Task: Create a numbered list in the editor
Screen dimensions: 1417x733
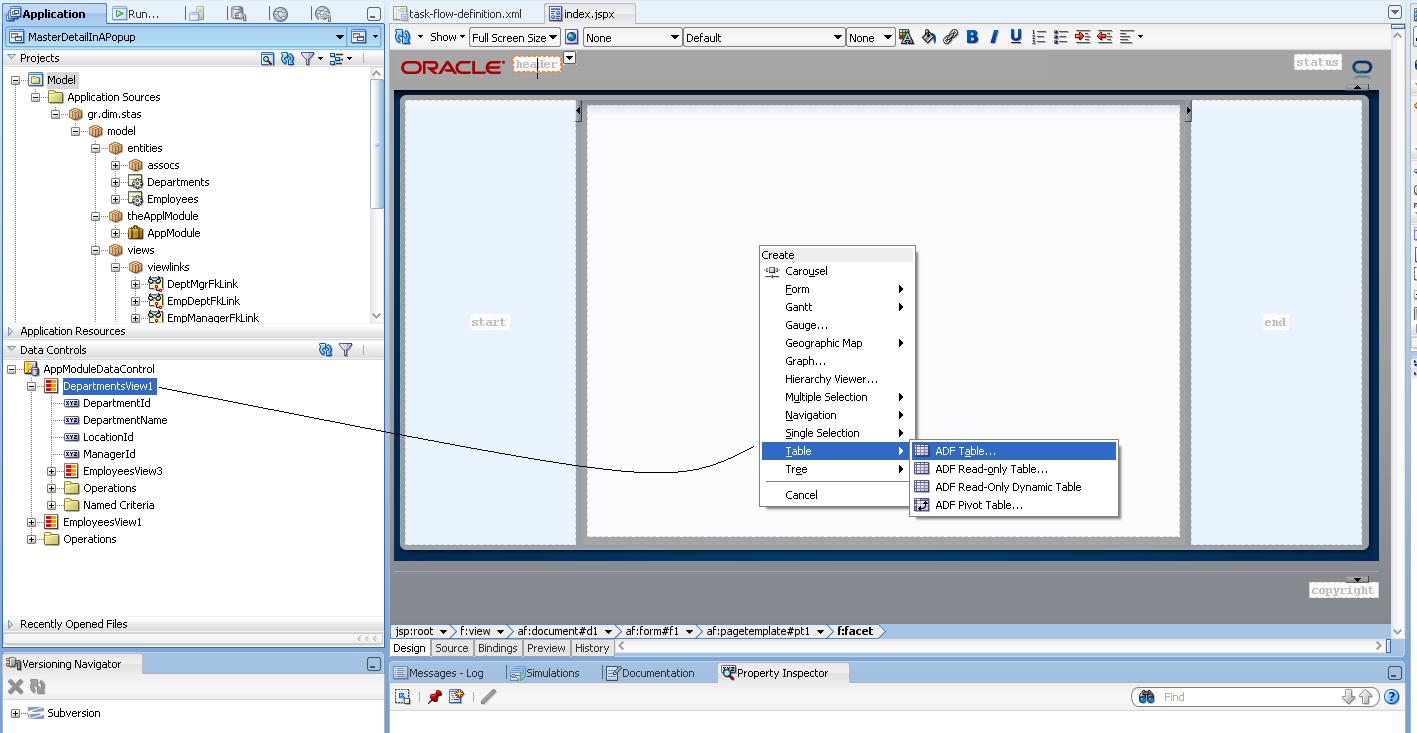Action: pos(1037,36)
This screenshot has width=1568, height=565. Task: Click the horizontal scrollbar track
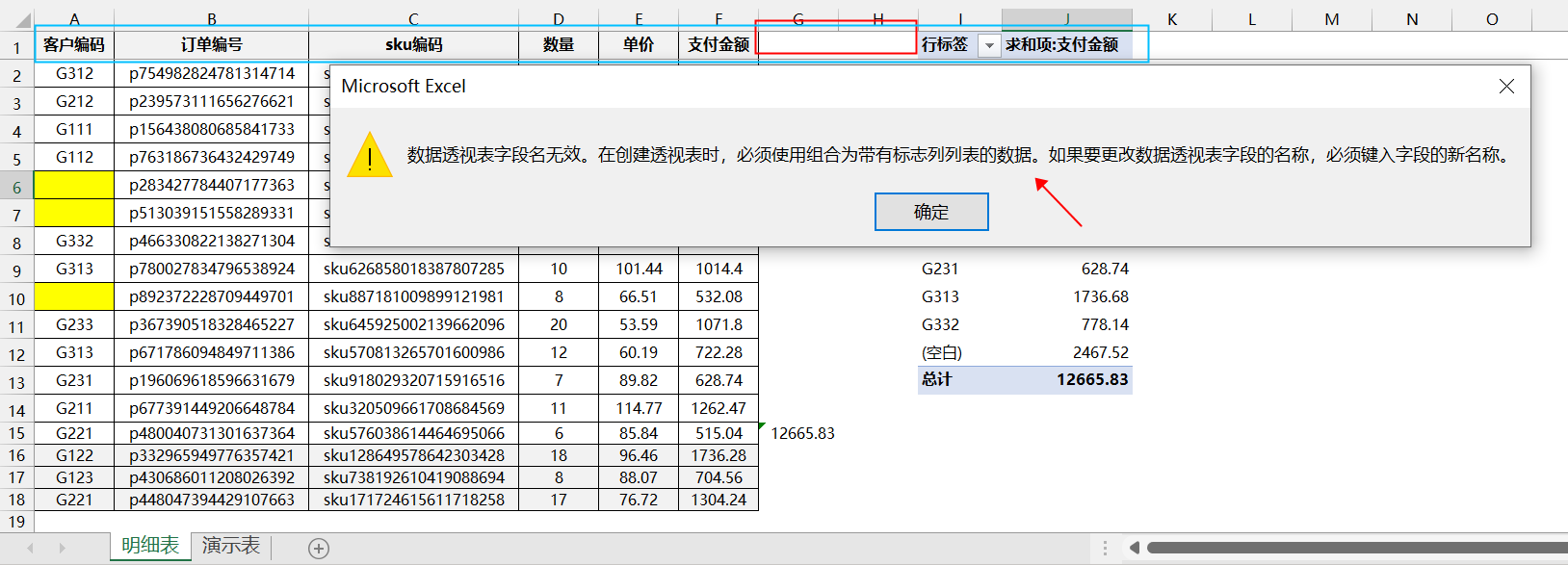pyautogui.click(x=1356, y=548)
++++++
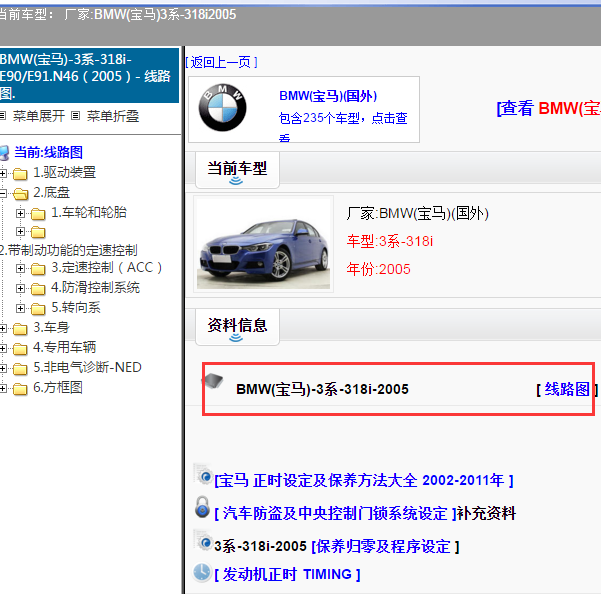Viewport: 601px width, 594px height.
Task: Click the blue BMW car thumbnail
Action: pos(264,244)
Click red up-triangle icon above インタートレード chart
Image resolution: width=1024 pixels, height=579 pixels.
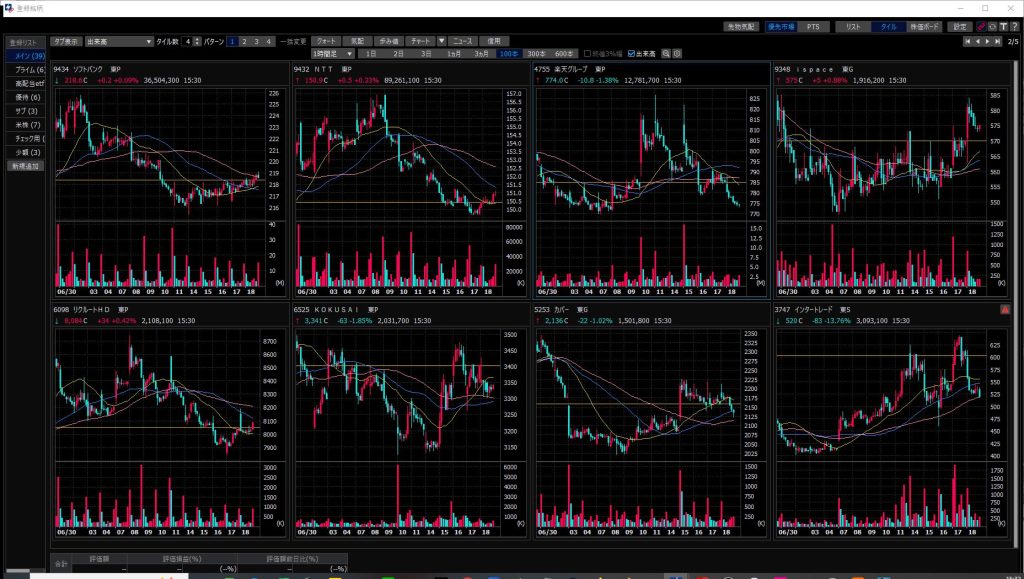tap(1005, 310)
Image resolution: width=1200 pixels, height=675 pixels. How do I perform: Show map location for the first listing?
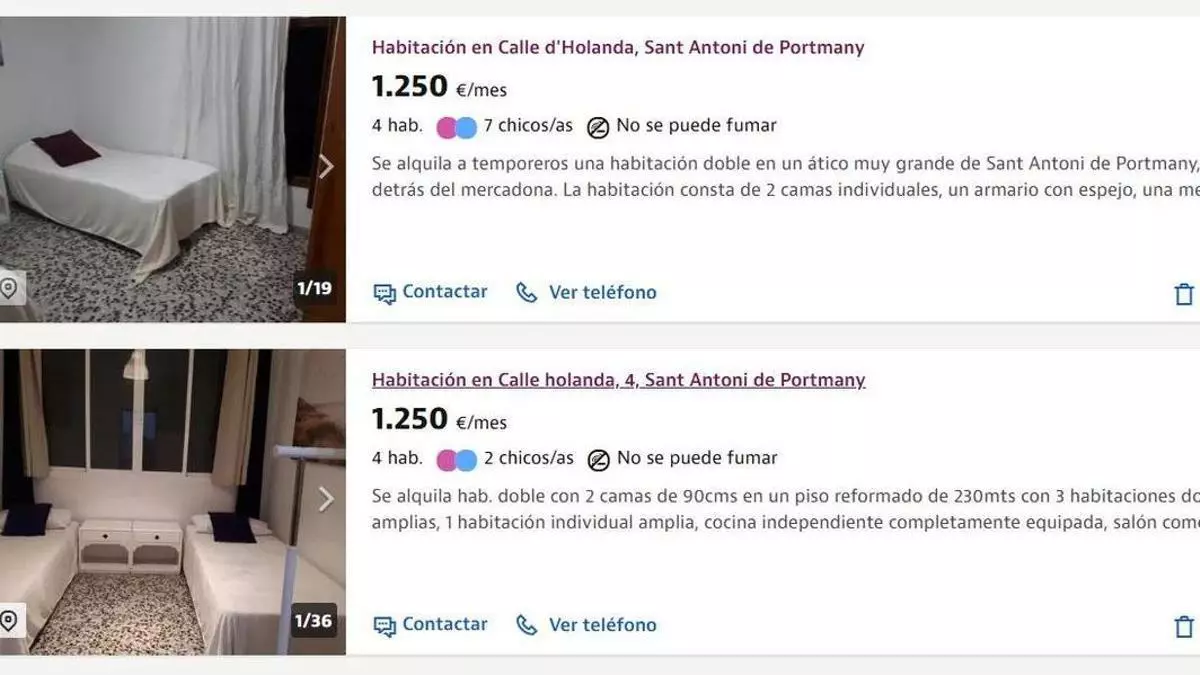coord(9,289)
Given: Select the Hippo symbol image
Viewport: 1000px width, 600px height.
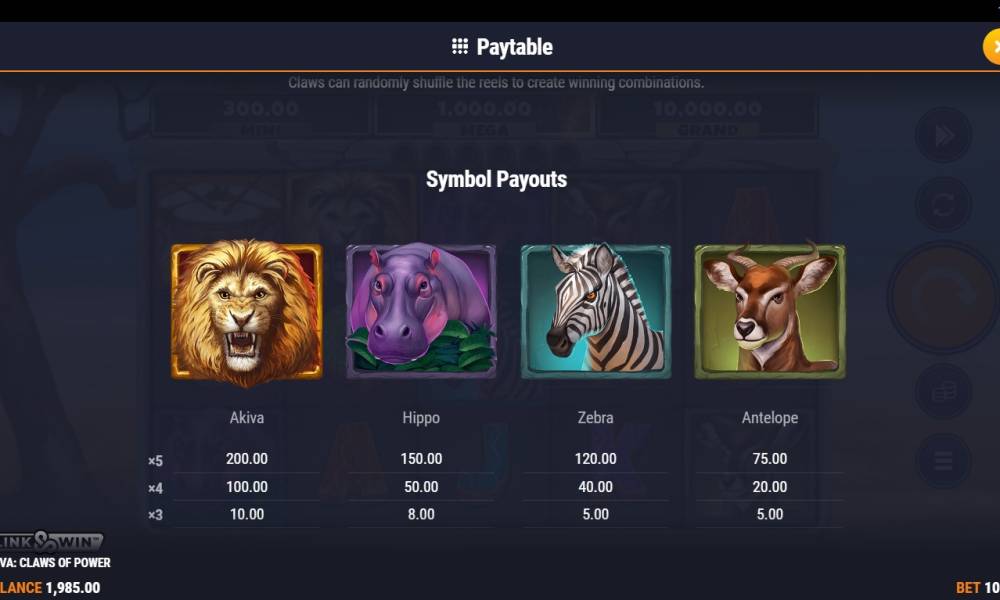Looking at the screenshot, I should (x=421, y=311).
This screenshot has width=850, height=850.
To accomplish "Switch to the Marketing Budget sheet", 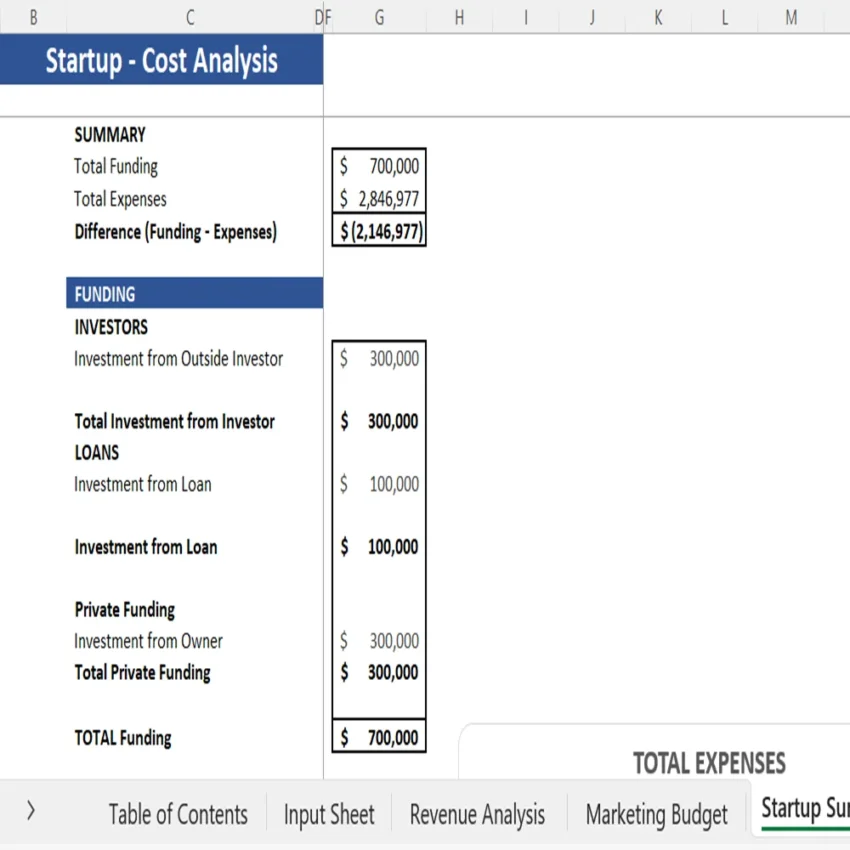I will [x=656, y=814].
++++++
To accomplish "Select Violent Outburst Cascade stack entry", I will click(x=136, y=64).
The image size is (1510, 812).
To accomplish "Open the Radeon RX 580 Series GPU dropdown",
++++++
* _Task_: What lines in the entries above include the string "Select"? Return each one.

* _Output of the task_:
Given: Select the Hippo symbol image
To accomplish "Select Violent Outburst Cascade stack entry", I will click(x=136, y=64).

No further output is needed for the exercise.